Scan the records for the string "will" and copy every line that holds it.

[Records for the task Boundary: Start]

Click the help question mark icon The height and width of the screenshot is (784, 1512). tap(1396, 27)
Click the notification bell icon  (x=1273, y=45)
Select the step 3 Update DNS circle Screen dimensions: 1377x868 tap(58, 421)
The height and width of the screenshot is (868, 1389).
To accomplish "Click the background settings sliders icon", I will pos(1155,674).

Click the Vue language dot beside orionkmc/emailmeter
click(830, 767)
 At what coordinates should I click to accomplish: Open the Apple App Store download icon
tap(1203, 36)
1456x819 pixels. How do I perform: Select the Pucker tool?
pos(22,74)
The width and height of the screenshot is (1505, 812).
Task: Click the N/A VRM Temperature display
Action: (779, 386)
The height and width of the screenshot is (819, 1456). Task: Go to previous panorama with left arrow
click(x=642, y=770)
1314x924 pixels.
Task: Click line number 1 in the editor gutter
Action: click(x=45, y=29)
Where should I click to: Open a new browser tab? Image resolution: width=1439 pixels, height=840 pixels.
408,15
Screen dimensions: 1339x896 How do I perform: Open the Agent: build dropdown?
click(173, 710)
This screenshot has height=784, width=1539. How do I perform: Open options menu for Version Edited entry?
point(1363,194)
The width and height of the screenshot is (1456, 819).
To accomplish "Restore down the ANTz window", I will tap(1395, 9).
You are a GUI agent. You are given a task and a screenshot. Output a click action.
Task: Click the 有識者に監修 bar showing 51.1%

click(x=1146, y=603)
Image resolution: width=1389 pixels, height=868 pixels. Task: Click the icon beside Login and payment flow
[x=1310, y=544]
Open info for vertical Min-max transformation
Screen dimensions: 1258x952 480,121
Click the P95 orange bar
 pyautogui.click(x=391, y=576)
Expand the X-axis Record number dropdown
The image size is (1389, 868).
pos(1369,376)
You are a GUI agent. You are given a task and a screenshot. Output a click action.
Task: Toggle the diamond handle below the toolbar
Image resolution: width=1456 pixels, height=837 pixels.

[Records for the task Boundary: End]

Expected answer:
To accomplish "Click the background settings sliders icon", I will pos(1155,674).
To accomplish "Restore down the ANTz window", I will tap(1395, 9).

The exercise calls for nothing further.